Altro che fenomeno sporadico. Il vaso di Pandora ormai scoperchiato racconta una crescita esponenziale di queste figure non reali che abitano gli schermi e la vita quotidiana. Negli ultimi due anni si è registrata un’esplosione di avatar, con una proiezione di 270 miliardi di dollari entro il 2030. Un mercato che riscrive le regole dell’influencer marketing e che già oggi vale 10 miliardi di dollari soltanto in America. Però l’Europa non sta alla finestra: già oggi oltre il 60% dei top brand europei adotta virtual influencer nelle campagne.
L’era dell’avatar ribalta storytelling e relazioni. È quanto emerge anche dal rapporto del Reuters Institute, che evidenzia la sindrome di Matrix: sempre più giovani usano ChatGpt e altri sistemi di intelligenza artificiale per informarsi, ritenendo la nuova tecnologia come neutrale e il mondo una simulazione digitale. Intanto quest’anno Bmw ha lanciato un avatar virtuale sul proprio sito per guidare gli utenti nella scelta di modelli e piani finanziari e Nike ha integrato avatar personalizzabili nel metaverso per lo shopping virtuale.
Tra uomo e macchina
Ma c’è dell’altro.
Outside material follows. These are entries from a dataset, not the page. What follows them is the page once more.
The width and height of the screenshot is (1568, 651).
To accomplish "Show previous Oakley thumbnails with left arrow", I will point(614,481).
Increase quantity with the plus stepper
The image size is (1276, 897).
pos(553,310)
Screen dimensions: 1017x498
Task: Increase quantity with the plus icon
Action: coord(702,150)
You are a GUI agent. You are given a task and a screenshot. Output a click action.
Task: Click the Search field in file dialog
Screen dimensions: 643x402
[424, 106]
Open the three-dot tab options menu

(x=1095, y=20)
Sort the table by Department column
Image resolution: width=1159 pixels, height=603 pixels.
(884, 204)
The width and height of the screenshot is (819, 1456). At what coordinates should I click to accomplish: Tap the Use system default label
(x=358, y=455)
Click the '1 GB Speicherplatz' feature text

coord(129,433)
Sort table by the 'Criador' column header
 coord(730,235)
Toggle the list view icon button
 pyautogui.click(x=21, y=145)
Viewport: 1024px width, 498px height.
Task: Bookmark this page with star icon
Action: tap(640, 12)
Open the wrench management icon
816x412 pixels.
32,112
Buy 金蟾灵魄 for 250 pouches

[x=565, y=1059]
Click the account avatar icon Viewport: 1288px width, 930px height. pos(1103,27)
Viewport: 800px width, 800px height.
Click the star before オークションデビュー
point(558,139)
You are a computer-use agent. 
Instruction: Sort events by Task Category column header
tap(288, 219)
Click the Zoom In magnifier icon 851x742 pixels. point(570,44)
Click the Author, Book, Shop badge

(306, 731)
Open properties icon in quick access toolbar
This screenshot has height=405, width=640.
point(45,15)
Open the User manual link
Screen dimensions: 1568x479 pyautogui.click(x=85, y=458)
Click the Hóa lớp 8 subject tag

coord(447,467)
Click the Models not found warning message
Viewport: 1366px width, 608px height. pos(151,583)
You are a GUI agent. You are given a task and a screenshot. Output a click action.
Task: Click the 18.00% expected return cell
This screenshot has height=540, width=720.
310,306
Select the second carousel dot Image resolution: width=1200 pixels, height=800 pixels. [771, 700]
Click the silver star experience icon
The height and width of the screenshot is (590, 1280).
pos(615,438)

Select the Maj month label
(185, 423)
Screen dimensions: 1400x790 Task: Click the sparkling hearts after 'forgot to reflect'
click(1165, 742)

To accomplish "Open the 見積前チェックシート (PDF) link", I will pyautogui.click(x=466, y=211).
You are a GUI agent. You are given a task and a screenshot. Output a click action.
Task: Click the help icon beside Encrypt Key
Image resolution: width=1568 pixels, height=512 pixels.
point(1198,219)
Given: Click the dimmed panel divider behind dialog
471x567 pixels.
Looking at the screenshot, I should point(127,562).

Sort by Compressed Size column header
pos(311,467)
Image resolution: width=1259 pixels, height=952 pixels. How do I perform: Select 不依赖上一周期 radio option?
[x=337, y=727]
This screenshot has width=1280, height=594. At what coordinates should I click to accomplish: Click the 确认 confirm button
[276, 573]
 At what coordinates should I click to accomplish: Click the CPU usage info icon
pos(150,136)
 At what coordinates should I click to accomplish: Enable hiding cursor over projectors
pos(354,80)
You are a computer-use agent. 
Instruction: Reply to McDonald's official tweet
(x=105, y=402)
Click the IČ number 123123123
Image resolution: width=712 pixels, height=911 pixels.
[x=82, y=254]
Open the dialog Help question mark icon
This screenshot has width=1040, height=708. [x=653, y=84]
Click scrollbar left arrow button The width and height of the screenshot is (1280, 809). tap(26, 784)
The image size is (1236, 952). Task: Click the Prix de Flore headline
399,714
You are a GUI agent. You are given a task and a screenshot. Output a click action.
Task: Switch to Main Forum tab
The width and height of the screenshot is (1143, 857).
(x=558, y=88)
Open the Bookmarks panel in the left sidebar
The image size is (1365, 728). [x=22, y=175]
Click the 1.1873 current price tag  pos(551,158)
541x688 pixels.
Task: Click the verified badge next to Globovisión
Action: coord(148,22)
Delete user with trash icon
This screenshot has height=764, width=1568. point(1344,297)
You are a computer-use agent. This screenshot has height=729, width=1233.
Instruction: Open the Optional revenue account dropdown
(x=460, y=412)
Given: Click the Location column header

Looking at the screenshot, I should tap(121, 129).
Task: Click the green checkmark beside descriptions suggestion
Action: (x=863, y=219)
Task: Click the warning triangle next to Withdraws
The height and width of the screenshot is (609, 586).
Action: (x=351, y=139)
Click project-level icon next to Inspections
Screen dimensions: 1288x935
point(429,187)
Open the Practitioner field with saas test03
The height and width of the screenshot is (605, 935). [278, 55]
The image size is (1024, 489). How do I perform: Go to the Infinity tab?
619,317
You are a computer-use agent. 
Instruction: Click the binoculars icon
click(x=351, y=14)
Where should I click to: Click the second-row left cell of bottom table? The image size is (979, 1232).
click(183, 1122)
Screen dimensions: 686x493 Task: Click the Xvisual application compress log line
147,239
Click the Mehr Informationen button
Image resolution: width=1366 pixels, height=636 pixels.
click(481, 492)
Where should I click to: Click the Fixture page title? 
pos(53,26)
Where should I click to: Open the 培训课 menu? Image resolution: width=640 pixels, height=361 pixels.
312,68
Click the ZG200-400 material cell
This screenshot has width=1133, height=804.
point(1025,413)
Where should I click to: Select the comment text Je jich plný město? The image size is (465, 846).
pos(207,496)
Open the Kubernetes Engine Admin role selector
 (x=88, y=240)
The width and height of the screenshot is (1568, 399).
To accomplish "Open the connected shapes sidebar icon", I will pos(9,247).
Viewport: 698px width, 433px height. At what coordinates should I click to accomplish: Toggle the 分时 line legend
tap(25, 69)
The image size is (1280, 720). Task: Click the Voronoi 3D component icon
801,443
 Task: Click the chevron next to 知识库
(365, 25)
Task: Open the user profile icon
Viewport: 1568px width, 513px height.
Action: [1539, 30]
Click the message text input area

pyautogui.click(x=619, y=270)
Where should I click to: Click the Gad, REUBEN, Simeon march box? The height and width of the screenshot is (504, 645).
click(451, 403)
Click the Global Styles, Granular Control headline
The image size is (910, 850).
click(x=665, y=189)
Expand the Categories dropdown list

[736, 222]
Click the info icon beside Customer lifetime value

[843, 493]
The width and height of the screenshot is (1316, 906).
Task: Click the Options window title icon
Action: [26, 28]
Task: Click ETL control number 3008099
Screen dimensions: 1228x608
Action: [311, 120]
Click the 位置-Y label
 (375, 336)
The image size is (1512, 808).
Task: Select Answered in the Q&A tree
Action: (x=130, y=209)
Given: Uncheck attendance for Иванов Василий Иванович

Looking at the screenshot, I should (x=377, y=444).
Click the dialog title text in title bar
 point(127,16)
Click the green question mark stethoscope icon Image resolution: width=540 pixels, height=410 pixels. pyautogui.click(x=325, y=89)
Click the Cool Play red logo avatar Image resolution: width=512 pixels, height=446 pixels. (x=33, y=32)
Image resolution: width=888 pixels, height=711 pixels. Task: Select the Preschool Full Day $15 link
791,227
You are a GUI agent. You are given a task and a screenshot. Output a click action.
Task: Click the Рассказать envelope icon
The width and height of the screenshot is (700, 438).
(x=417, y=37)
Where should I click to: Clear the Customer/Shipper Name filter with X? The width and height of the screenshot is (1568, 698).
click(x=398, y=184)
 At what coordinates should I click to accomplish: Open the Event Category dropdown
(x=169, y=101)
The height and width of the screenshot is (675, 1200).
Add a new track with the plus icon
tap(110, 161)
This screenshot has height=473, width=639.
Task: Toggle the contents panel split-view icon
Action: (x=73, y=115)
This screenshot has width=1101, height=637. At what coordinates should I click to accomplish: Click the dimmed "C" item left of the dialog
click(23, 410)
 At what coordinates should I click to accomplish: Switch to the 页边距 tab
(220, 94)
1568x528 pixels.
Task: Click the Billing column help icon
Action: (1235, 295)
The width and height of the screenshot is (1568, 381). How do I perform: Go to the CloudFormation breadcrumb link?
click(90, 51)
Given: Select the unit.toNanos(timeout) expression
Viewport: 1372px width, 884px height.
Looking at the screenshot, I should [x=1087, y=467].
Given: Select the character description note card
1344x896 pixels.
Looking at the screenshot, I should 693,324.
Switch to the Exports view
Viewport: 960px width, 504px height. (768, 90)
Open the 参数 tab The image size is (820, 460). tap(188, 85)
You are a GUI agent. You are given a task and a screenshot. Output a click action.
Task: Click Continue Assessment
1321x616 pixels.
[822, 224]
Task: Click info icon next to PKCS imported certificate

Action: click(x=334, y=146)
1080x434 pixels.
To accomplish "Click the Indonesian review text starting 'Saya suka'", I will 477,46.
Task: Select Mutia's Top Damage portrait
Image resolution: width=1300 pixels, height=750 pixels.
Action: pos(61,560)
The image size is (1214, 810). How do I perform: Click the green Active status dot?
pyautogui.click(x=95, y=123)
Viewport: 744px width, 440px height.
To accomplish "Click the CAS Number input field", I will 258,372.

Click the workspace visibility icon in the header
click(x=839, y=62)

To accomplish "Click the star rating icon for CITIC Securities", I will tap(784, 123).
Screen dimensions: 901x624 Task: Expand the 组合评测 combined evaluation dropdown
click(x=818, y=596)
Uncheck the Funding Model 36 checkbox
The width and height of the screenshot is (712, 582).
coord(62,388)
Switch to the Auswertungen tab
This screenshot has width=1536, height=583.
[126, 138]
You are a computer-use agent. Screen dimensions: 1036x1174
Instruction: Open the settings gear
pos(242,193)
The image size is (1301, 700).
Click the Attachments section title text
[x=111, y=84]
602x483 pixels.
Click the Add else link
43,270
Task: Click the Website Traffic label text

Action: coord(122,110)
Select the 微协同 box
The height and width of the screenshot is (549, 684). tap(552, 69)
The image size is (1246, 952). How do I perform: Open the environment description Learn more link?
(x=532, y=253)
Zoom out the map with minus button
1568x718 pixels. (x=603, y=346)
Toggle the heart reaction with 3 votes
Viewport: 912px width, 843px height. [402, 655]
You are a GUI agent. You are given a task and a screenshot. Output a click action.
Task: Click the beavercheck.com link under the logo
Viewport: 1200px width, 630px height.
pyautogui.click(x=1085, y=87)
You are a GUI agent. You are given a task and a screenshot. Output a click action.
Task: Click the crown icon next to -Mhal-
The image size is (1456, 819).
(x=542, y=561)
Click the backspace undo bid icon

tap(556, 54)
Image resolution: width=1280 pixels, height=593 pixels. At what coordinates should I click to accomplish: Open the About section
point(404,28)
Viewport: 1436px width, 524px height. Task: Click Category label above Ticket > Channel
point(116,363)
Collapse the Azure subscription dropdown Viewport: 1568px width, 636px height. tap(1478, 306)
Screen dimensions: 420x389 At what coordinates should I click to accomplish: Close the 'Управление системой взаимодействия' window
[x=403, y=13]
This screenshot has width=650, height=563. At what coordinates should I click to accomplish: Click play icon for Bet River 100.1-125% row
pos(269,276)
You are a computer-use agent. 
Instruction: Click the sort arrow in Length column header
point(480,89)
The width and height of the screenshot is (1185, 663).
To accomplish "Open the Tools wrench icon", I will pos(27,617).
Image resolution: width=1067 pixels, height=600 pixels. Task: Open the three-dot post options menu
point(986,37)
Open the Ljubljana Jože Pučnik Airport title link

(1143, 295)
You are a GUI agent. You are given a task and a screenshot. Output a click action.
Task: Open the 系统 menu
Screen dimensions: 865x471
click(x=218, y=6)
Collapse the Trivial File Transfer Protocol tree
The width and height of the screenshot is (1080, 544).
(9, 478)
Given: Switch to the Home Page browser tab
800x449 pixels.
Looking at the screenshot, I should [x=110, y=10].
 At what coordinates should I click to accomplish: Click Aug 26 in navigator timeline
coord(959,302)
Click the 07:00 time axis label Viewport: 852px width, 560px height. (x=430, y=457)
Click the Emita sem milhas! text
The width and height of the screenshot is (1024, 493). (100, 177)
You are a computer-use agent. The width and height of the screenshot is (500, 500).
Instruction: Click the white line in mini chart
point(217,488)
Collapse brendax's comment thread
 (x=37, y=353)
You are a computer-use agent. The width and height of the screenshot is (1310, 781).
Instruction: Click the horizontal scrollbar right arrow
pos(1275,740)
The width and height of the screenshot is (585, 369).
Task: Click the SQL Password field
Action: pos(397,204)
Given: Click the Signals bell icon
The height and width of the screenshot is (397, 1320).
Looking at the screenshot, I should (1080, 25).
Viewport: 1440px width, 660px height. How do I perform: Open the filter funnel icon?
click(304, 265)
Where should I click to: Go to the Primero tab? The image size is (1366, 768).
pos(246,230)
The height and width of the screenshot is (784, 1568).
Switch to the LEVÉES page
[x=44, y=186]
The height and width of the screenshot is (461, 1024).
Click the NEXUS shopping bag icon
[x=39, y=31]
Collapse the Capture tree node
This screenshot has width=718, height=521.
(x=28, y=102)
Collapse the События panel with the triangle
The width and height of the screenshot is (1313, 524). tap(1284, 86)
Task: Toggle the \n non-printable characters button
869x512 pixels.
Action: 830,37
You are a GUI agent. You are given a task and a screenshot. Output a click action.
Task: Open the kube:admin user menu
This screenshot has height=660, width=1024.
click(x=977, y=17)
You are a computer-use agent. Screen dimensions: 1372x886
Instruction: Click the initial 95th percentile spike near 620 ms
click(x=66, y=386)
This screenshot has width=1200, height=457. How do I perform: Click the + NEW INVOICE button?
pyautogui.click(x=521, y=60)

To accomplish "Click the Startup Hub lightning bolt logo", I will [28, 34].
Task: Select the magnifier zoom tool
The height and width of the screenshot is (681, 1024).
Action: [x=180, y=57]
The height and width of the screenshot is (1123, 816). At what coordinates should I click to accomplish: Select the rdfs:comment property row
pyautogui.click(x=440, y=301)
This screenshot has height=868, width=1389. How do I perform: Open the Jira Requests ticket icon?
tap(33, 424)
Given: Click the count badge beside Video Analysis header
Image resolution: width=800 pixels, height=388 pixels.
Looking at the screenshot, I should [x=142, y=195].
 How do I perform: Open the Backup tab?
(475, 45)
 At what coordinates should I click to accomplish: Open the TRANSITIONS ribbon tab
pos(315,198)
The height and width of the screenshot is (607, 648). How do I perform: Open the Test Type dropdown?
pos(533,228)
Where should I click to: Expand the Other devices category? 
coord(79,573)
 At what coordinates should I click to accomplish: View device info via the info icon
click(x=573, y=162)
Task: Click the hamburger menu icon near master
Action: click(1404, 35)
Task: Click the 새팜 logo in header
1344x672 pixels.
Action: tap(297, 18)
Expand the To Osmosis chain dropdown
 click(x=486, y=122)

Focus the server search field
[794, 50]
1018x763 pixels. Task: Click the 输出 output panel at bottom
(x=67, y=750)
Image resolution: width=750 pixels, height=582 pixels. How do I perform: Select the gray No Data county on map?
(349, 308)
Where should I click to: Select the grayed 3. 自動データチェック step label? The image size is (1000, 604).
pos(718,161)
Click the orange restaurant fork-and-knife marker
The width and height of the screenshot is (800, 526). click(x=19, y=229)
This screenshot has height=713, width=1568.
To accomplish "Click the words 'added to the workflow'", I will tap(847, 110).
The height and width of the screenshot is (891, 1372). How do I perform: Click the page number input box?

Oggi queste figure prendono sempre più il posto dei creator in carne e ossa e diventano così simili agli umani da sembrare veri. Ma quando non lo sono nei comportamenti (anche fallibili) possono creare disorientamento. È il fenomeno uncanny valley, teoria introdotta da Masahiro Mori e che descrive la sensazione di disagio o repulsione che le persone provano di fronte a oggetti o entità che assomigliano agli esseri umani, ma non sono del tutto come loro. «Man mano che i robot diventano più simili agli umani ci sembrano più familiari e accettabili. Ma la somiglianza provoca inquietudine, quasi repulsione. È la valle perturbante», ha scritto Mori nel lontano 1970.
«È il paradosso della somiglianza: più un avatar è realistico, più in alcuni casi genera disagio se percepito come quasi umano. È il motivo per cui un robot come R2-D2 di Guerre Stellari non ci turba, mentre i Visitors, rettili umanoidi che possono fingersi umani, fanno paura. Il principio pare applicarsi anche nel business: comportarsi quasi come umani è percepito come un progresso, mentre voler apparire umani ed essere riconosciuti come quasi umani crea rigetto. Attenzione comunque al fatto che l’uncanny valley non è una regola aurea, ma una tendenza di una parte della popolazione», afferma Lucio Lamberti, professore di marketing alla Polimi School Of Management e Direttore Scientifico del Behavioral Research in Immersive Environment Lab al dipartimento di ingegneria gestionale del Politecnico di Milano.